• _WHAT YOU NEED TO DO_
Render every line of the listing below as a numbered list, skipping blank lines and leaving out the pictures.

• _DATA SHOWN_

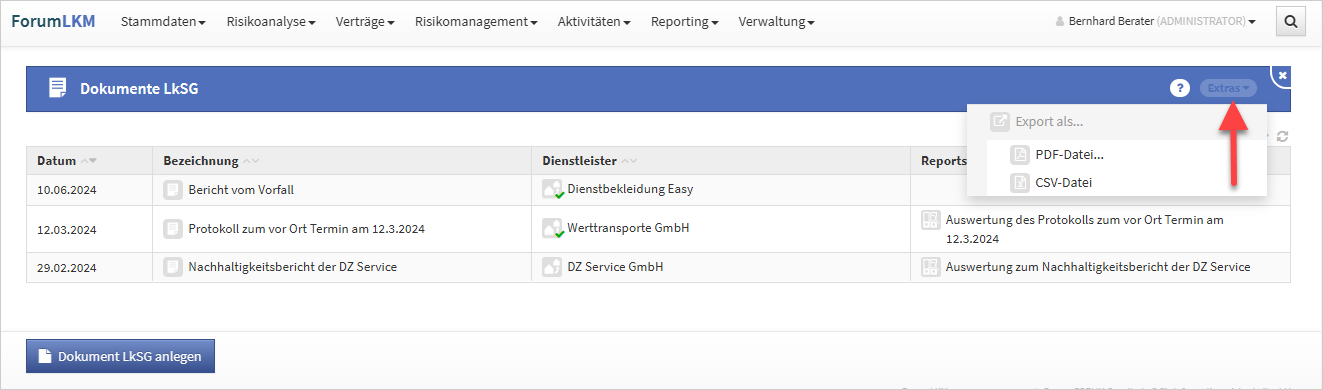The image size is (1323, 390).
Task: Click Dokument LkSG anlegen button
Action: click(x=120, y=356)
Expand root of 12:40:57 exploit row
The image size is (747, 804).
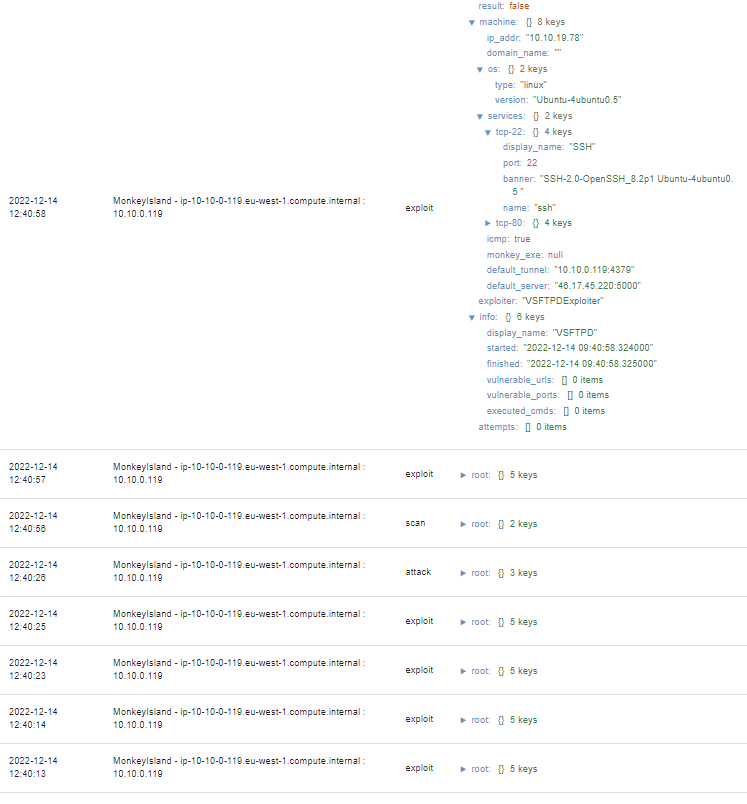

• _THE ANSWER_
1. The image size is (1323, 390).
2. Task: Click Dokument LkSG anlegen button
3. Action: click(x=120, y=356)
4. Expand root of 12:40:57 exploit row
5. The image size is (747, 804).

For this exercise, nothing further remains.